Лера готовилась к госэкзамену и читала роман Федора Абрамова «Дом». Когда ей стало совсем тяжело, она позвонила мне и говорит: «Я читаю роман этого, как его, «Дом». Ой, я вся в крови. Ой, это я ухо до крови ногтем расковыряла. Ой, весь «Дом» в крови».

На экзамен Лера – Галя идут вместе. А Лена злорадствует, потому что ей уже ничего никогда сдавать не придется.

– Каких современных советских писателей вы знаете? – спросил профессор.

Лера задумалась.

Профессор решил помочь:

– На…

– Набоков! – обрадовалась Лера.

– Нагибин. Набокова у нас в программе нет. Ну, хоть кого-нибудь вы читали?

– Бе-е…

– Белова?

– Нет, Белого.

– Белый не советский писатель.

– А какой?

– Русский.

– А-а-а…

Галя сдавала научный коммунизм.

– Какой был последний съезд КПСС?

–  Два-а-а-адцать… – прислушивалась к подсказке Галя

– 22-й? 23-й? 24-й?

– Двадцать пятый.

– А, может, двадцать шестой?

– Нет-нет-нет, двадцать пятый, – испугалась Галя.

Преподаватель вздохнул – последним был именно двадцать шестой – и обреченно сказал:

– Удовлетворительно. Идите. Общество вы удовлетворяете.

– В каком смысле?

– Во всех.

Лера пишет свою прозу карандашом. «Равновесие звезд» я читал в карандашном варианте. Все говорили, что это никогда не будет напечатано, а я сказал: «Напечатают». Однажды в буфете ЦДЛ, где я бывал крайне редко, сидели мы с Андреем Мунблитом,  работавшем в журнале «Юность».
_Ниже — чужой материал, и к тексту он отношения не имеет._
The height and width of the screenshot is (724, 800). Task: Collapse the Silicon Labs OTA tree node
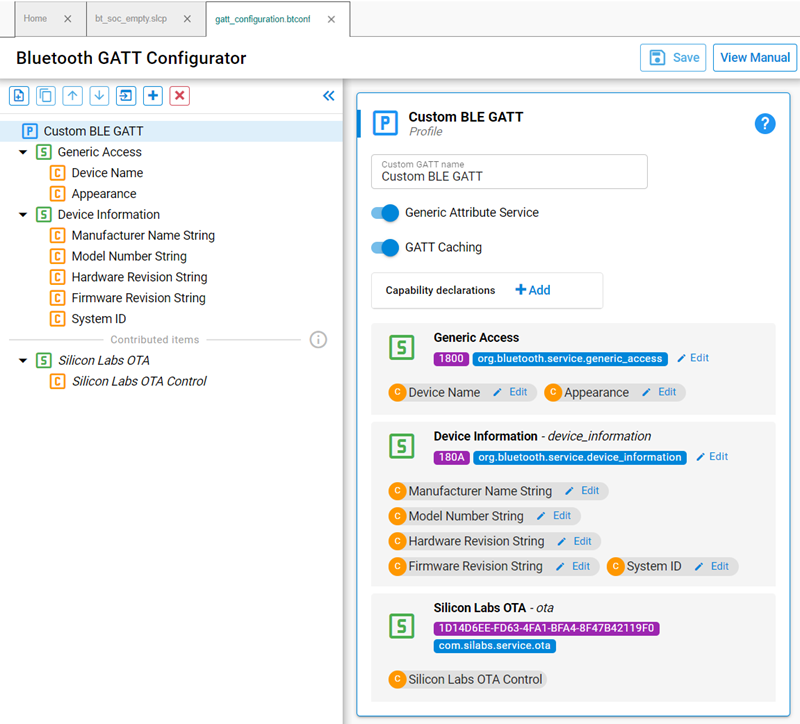[23, 361]
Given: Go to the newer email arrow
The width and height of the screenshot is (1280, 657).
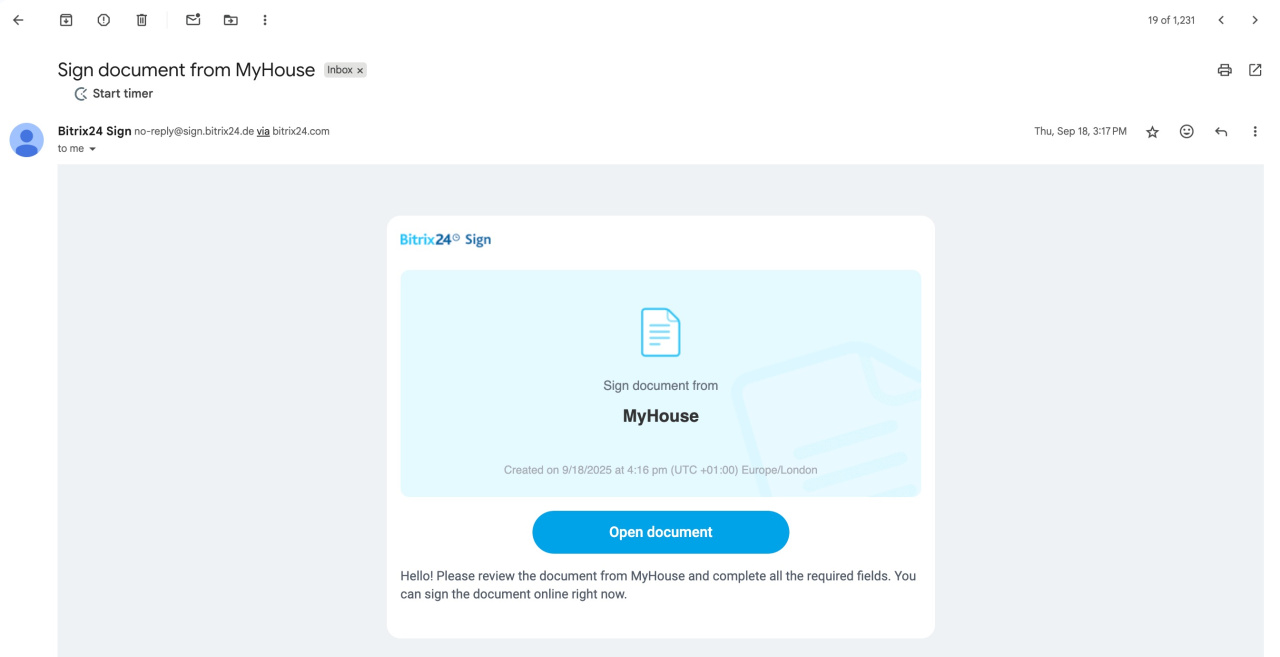Looking at the screenshot, I should (1221, 20).
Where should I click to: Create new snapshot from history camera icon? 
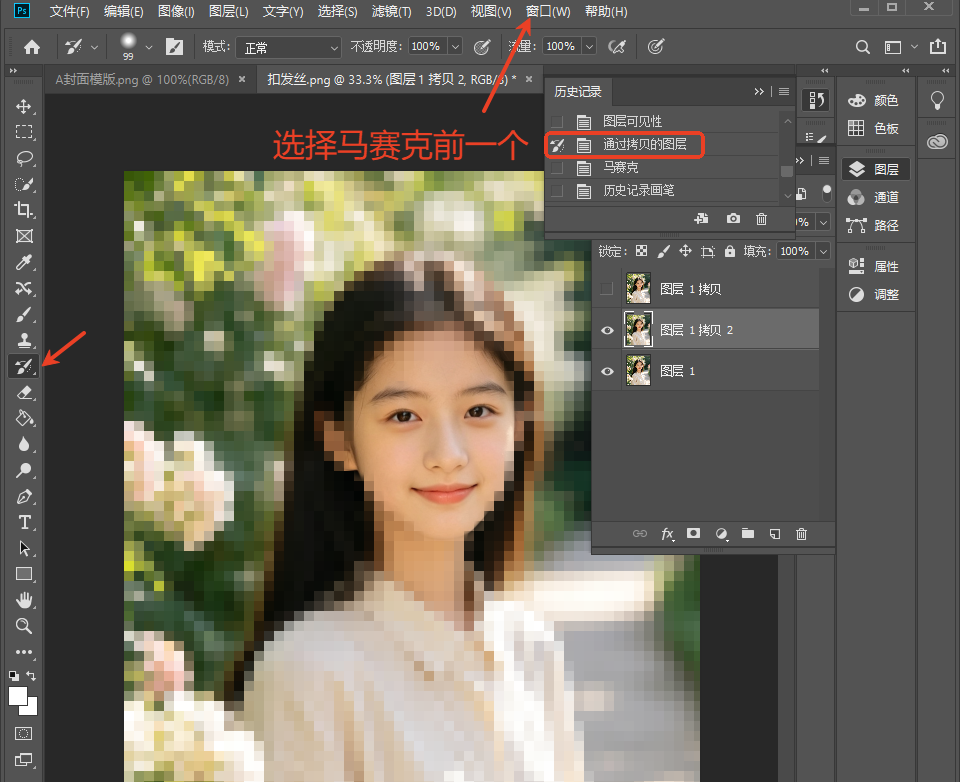click(x=733, y=219)
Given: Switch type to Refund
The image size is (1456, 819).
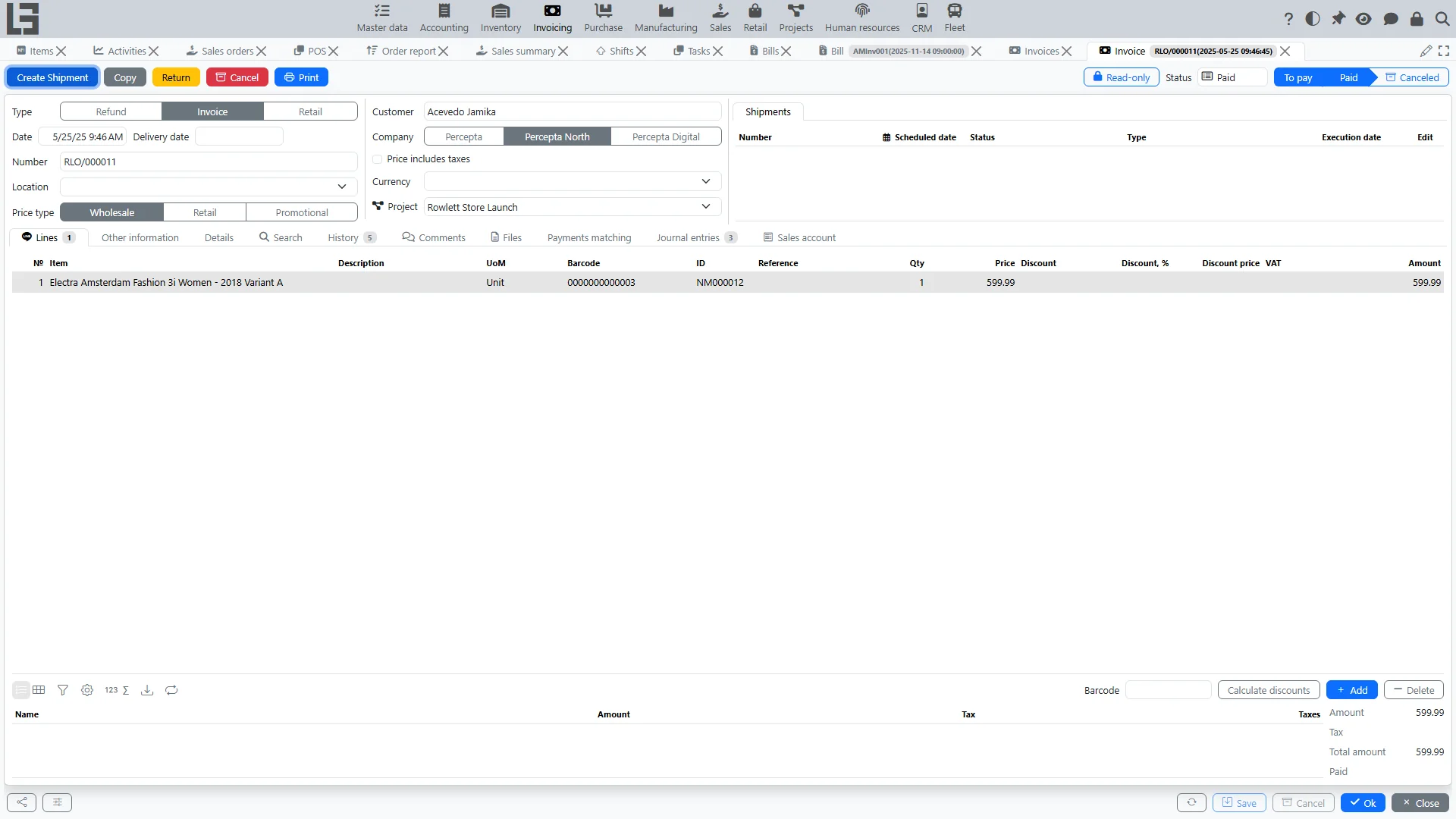Looking at the screenshot, I should pos(111,111).
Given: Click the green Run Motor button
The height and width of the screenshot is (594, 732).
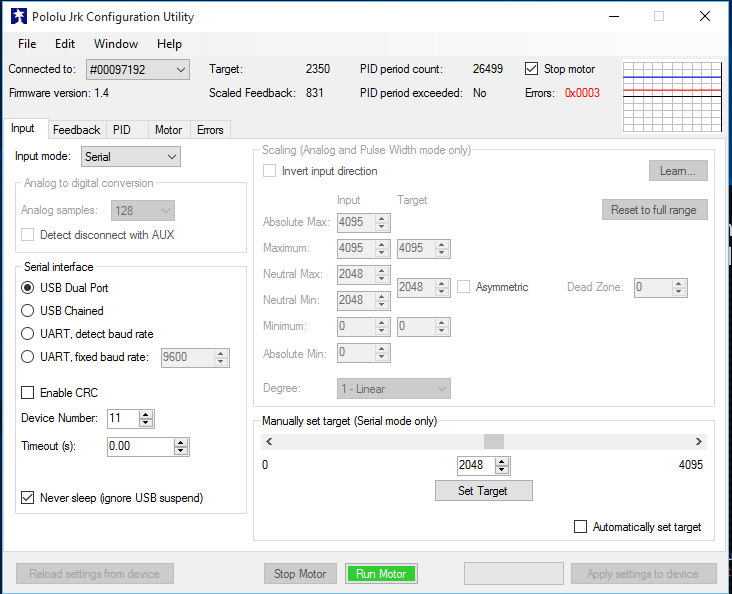Looking at the screenshot, I should pyautogui.click(x=381, y=574).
– В поэзии есть твоя метаметафора, а в прозе ничего интересного. Мы готовы напечатать самую смелую прозу, но ничего нет.

– Есть!

– Кто?

– Валерия Нарбикова.

– Как ты сказал?

– Нарбикова.

– Так пусть несет, я тебе клянусь, напечатаем.
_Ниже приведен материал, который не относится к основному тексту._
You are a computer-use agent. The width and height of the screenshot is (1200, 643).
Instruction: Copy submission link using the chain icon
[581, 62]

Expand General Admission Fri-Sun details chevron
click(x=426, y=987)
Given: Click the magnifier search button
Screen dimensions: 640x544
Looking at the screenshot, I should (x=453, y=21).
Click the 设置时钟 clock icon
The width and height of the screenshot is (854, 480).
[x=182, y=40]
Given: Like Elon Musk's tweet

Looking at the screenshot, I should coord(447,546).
Звоню Лере. Рассказываю о пьяном разговоре.

– Так ведь все равно не напечатают.

– А ты неси. У меня рука легче пуха. Парщиков – Еременко – Жданов пошли с моей подачи. И ты пойдешь.
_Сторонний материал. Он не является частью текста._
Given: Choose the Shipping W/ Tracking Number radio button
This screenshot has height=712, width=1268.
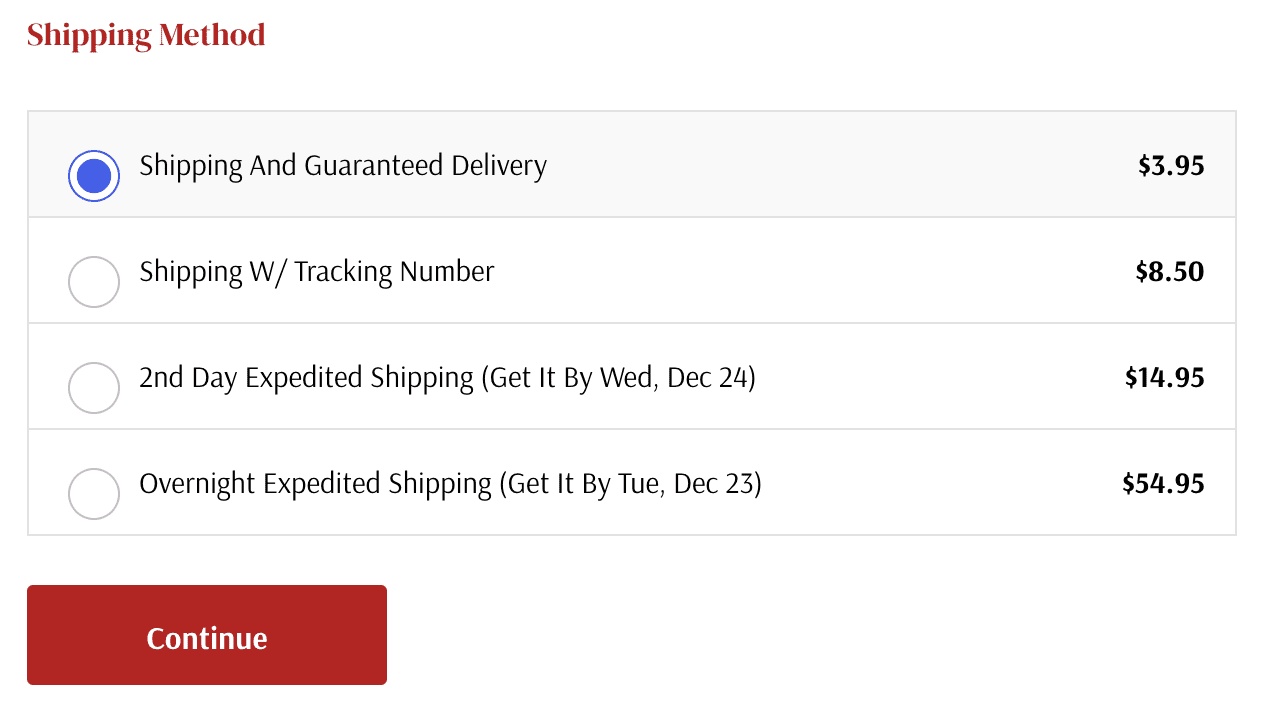Looking at the screenshot, I should click(94, 282).
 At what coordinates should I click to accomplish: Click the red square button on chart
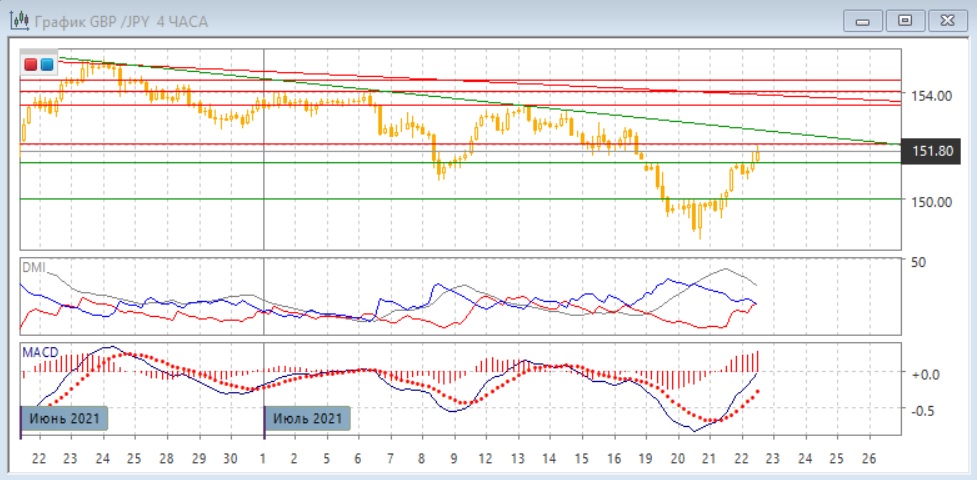[x=31, y=65]
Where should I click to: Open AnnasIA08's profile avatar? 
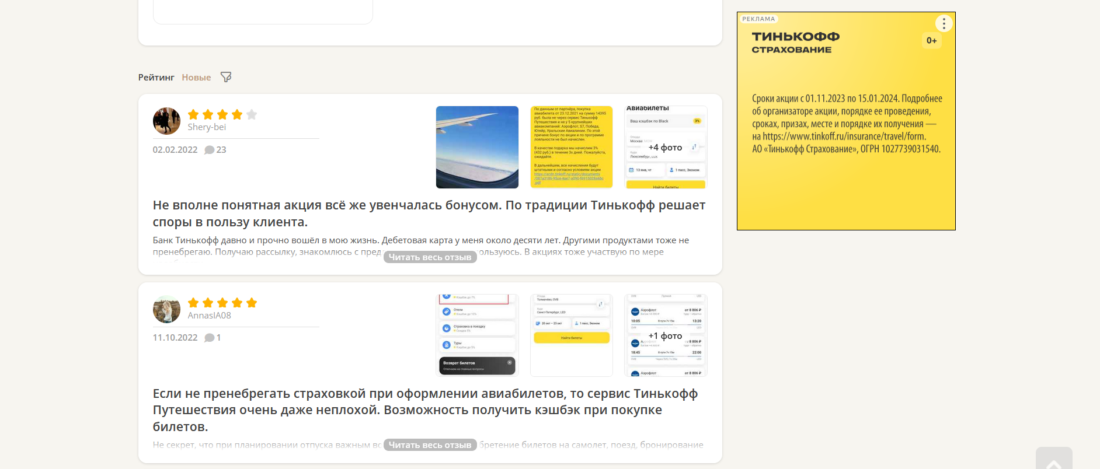[166, 309]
 Пошла! Через два года напечатали. Правда, все время норовили выбросить «алюминиевую жопу планетария».

На защите Лериного диплома по «Симфониям» Андрея Белого я был оппонентом. Ну и весело было. Из диплома никто не понял ни слова, а когда Лера стала объяснять, стало еще смешнее:

– Белый хотел сблизить литературу с музыкой Скрябина, и он все построил по его «Поэме экстаза», а Скрябин умер от фурункула на губе, когда создавал свою цветомузыкальную мистерию. А Белый умер уже потом, после солнечного удара в Крыму у Волошина. Он без шляпы ходил на солнце и даже платочек не завязал. А если бы он шляпу надел, то был бы уже не Белый.

Председатель:

– Спасибо! Теперь вы, Константин Александрович.

Что я говорил, уже не помню, но диплом Лера защитила. А потом пришла перестройка, и Леру стали вовсю печатать и на всех языка. У нас, во Франции, в Германии. И все пытались из нее сделать какую-то феминистку. Больше всего Леру не любили тетки-реалистки. Они раньше любили все этих На-а…, Бе-е.. , Три…, Абра…, Дюрсо,  Дерсу Узала. А Набо…, Джо…, Пру…им поперек седалища. Больше всего реалистки боялись, что Лера уведет их никчемных мужей. А у Леры и своих мужей выше горла. «Три мужа, три любовника и еще кое-кто», – сказал она одному известному гитаристу-барду. У барда у самого же любовниц выше горла, а он стал Леру морали учить и даже спел ей песенку «Ваше превосходительство Девушка». А Лера в ответ спела любимую песню про абиссинца на слова Гумилева. Абиссинец этот услышал, что в Каире занзибарские девушки пляшут и любовь продают за деньги. А ему уже давно надоели грязные поденщицы Кафра, жирные злые сомалийки. Я все время хочу спросить у Леры, чем там у этого абиссинца закончилось, потому что Лере  ни разу не удалось эту песню до конца. Все сразу начинали шикать, топать, шептать, подпевать, перебивать и спорить о Гумилеве – плохой он поэт или хороший.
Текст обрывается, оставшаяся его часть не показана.